Küblböck-Doku verirrt sich zur ARD
„Die Küblböck-Story – Eure Lana Kaiser“ erzählt von einem gefeierten Idol – das zu Lebzeiten keines war.

„Gefeierter Star, Identifikationsfigur einer ganzen Generation“: Mit diesen Worten kündigt die ARD ihre dreiteilige Doku über Daniel Küblböck an, die ab 26. August in der ARD Mediathek abrufbar ist. Sein Leben wird aus der Perspektive von Familie, Freunden sowie Wegbegleitern erzählt.
Wer die frühen Nullerjahre miterlebt hat, erinnert sich: Küblböck wurde bekannt durch die Castingshow „Deutschland sucht den Superstar“ – also durch Dieter Bohlen. Er war auffällig, laut, schrill, von vielen als verhaltensauffällig belächelt. Er polarisierte, er wollte berühmt werden, und genau damit erfüllte er die Rolle, die RTL ihm bot – eine Rolle, für die ihn die Boulevard-Presse gnadenlos zerriss.

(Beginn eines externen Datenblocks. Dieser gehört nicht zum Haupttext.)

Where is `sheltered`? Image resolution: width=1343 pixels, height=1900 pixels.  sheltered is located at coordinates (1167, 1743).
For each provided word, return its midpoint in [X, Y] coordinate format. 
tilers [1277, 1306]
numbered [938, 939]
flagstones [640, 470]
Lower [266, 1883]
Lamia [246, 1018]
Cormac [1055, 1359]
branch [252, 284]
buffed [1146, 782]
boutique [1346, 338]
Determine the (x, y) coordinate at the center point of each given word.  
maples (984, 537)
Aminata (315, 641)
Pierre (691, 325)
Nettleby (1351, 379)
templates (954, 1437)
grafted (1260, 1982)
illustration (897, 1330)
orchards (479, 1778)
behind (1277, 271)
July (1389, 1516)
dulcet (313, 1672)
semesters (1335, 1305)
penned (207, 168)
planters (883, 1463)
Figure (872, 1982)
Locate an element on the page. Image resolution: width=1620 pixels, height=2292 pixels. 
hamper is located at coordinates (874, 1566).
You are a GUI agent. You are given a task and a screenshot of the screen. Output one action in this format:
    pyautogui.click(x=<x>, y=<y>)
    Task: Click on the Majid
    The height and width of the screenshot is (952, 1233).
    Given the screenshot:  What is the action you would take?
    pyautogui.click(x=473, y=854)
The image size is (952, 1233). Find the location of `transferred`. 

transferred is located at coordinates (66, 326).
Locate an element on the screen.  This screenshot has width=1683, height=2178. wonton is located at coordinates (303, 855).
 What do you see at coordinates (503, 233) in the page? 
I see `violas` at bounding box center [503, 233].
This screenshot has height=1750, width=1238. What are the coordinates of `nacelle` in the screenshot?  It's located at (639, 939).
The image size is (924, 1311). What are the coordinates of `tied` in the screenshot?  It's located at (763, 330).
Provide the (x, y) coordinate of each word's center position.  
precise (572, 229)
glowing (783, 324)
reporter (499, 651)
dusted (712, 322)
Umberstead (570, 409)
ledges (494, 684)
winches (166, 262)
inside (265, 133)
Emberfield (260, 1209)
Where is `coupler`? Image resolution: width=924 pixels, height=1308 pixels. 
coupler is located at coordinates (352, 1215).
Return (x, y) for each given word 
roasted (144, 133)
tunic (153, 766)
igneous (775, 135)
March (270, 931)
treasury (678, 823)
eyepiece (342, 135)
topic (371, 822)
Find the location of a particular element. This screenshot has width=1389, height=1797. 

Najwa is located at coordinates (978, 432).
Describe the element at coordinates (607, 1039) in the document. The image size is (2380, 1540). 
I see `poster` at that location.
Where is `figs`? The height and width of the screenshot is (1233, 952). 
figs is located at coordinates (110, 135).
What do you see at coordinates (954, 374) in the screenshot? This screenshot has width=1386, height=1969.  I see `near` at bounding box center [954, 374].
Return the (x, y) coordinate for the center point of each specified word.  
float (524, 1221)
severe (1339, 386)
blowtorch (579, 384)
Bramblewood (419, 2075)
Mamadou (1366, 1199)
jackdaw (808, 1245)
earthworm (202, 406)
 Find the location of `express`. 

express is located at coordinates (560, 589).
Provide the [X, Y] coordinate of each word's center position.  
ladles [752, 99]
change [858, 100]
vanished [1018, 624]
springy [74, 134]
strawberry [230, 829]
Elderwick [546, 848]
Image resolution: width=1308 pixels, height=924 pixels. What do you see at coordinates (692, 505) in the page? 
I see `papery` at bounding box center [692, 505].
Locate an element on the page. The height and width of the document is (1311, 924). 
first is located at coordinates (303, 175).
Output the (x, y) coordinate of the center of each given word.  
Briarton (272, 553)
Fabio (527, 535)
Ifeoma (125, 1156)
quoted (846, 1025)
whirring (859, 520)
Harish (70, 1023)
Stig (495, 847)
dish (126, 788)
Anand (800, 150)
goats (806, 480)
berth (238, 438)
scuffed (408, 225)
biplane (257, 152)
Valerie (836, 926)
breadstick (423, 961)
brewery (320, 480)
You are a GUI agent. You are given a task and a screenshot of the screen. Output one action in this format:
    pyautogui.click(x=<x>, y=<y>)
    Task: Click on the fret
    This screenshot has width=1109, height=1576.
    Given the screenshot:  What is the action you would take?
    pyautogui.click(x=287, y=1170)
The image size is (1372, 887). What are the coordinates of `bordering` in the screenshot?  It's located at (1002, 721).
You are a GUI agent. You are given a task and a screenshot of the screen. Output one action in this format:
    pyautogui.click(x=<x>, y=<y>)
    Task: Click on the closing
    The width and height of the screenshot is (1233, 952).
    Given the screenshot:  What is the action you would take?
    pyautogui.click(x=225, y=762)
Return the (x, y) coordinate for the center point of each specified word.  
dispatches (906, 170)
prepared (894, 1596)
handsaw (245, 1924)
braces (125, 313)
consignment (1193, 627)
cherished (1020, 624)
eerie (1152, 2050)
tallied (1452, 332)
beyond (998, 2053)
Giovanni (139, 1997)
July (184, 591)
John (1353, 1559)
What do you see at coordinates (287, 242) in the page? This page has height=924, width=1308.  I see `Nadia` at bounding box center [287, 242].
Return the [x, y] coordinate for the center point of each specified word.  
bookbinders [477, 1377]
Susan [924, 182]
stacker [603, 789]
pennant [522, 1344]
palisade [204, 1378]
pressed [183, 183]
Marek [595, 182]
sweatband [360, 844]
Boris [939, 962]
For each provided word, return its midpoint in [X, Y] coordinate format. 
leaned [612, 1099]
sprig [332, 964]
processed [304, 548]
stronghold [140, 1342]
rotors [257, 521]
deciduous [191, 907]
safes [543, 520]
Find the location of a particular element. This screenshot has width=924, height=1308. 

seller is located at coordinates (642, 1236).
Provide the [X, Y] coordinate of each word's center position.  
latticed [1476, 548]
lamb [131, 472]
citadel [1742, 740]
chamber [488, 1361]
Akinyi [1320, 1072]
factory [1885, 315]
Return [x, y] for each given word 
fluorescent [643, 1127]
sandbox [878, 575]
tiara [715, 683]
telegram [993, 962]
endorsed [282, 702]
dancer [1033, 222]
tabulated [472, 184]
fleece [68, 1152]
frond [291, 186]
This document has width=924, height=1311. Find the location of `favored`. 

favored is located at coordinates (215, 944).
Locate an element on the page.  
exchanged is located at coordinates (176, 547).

Queere Identifikationsfigur
Zu Lebzeiten wurde Küblböck nicht als Leitfigur einer Community gesehen. Seine Sexualität war zunächst kein Thema. Erst Jahre später, 2010, outete er sich öffentlich als homosexuell – da hatte er seine größte TV-Popularität längst hinter sich. Von Transidentität war damals keine Rede. Erst kurz vor seinem Verschwinden 2018 trat er unter dem Namen Lana Kaiser auf.
ARD war nicht dabei
Dass die ARD heute als Chronist dieser Persönlichkeit auftritt, ist erstaunlich. Dass er nun rückwirkend zur „queeren Identifikationsfigur“ erklärt wird, scheint weniger Ausdruck seiner Zeit als vielmehr eine Projektion heutiger Diskurse. In Küblböcks aktiven Jahren hatte sie kaum Berührung mit ihm. Es gab dort keine eigenen Formate, keine großen Interviewauftritte in Flaggschiffen des ÖRR. Seine Bühne war RTL, wo er mit DSDS und „Ich bin ein Star – Holt mich hier raus!“ zum Dauerlieferanten für Schlagzeilen wurde.
Wer was erzählt
Als Zeitzeugen holt die ARD vor allem Persönlichkeiten vor die Kamera, die man seit Jahren aus dem Boulevard-TV kennt: Dragqueen Olivia Jones, die selbst fester Bestandteil von RTL-Formaten wie dem „Dschungelcamp“ ist; Ex-DSDS-Teilnehmerin Gracia Baur, deren Karriere eng mit der Castingshow verbunden blieb; Riccardo Simonetti, der zwar als Aktivist gilt, aber vor allem durch Talkshows und Social Media präsent ist; sowie Lucy Diakovska, die als Mitglied der No Angels ein Produkt des Castingshow-Booms der Nullerjahre ist. Authentische Stimmen – sie alle stammen aus demselben Entertainment-Milieu, das Küblböck einst groß machte.
Benefit of the Doubt
Eines ist klar: Die Macher der Doku agieren nicht unbedarft. Selbstverständlich gibt es Disclaimer, Hinweise auf Beratungsstellen und den Appell, bei Suizidgedanken ärztliche oder psychologische Hilfe in Anspruch zu nehmen. Diese Absicherungen sind Standard und dienen der Verantwortung gegenüber dem Publikum. Doch auch mit diesen wichtigen Hinweisen bleibt der Widerspruch bestehen: Auf der einen Seite pädagogisch korrekte Warnungen – auf der anderen eine Erzählweise, die das Leben Küblböcks posthum zu einem Symbolbild erhebt, das tragisch geendet hat – nach Einschätzung der Behörden durch Suizid.
Schlussgedanke
„Für mich ist die Geschichte von Lana eine Empowerment-Geschichte, auch wenn sie vielleicht anders geendet ist, als wir es uns wünschen würden“, sagt Riccardo Simonetti im offiziellen ARD-Trailer.
Dass Daniel Küblböck Suizid begangen hat, ist bis heute nicht abschließend bewiesen. Behörden gehen zwar von einem Freitod aus, doch eine eindeutige Bestätigung gibt es nicht. Gerade deshalb wirkt es fragwürdig, wenn eine Doku sein Schicksal nachträglich in ein geschlossenes „Empowerment-Narrativ“ einpasst. Man könnte sich fragen: Wäre die Erzählung in dieser Form überhaupt möglich, wenn der Suizid unumstößlich feststünde?
Das ARD scheut sich nicht, dieses heiße Thema anzufassen. Für diesen Mut braucht es wahrscheinlich Anerkennung – oder den Willen, genau hinschauen zu wollen.